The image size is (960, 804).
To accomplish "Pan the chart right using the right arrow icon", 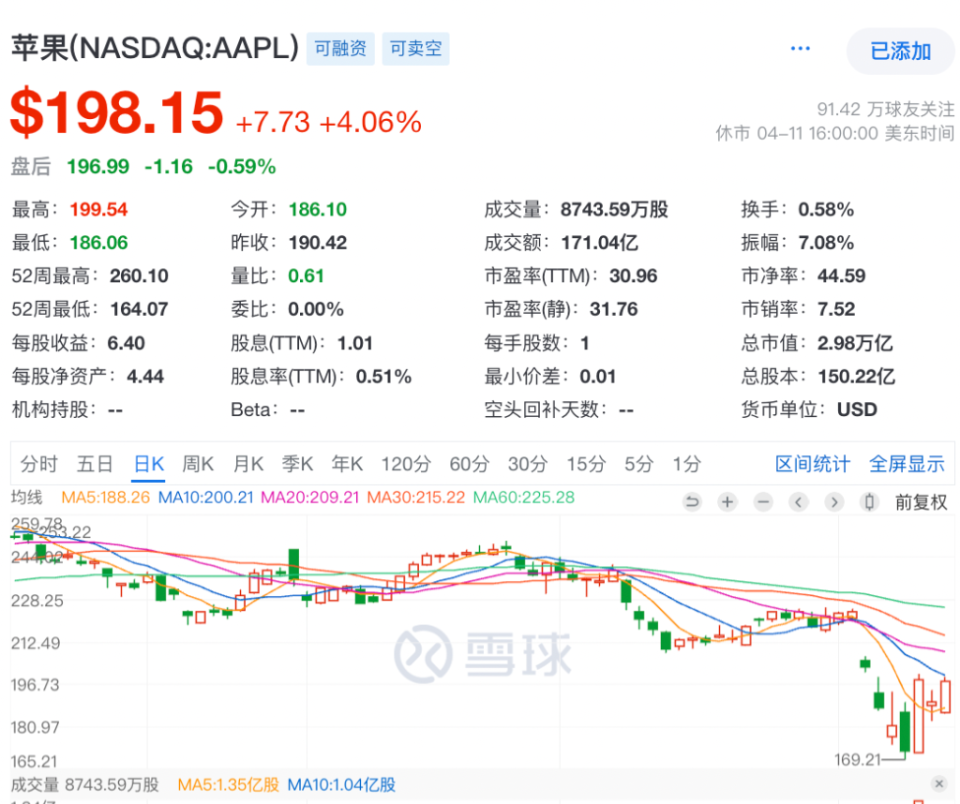I will (x=834, y=502).
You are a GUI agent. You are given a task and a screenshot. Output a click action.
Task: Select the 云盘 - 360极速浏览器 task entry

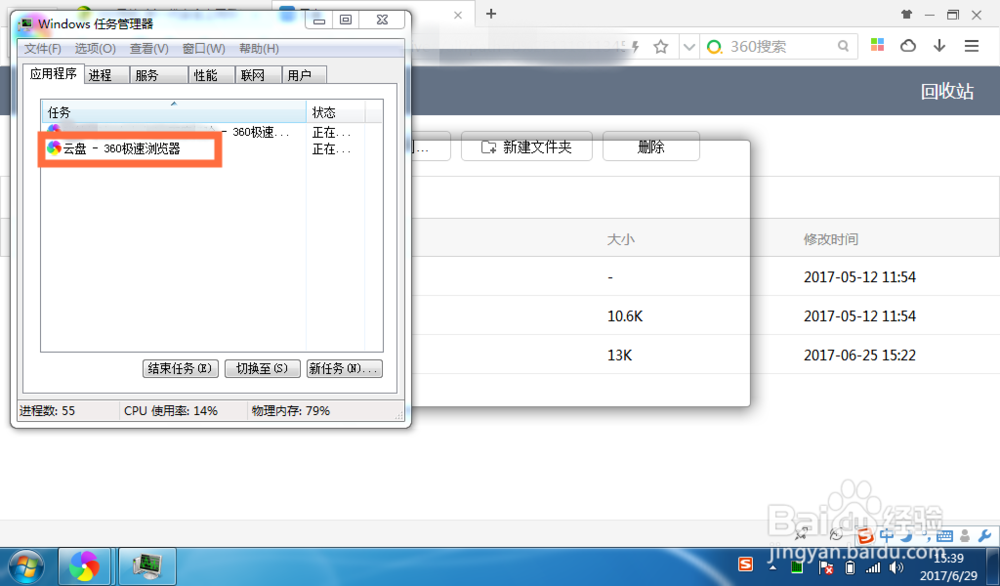120,148
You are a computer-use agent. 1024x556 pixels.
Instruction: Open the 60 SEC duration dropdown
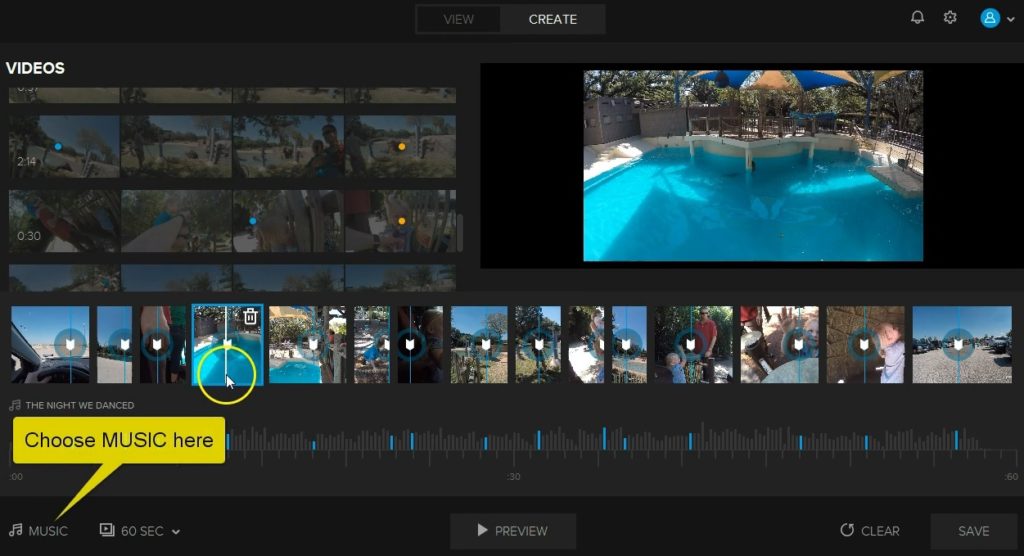pyautogui.click(x=140, y=531)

# # # # #

# PROMPT
After reading the entries above, report the number of lines that include the string "agent". Give no other text.

# SOLUTION FOR THIS PROBLEM
2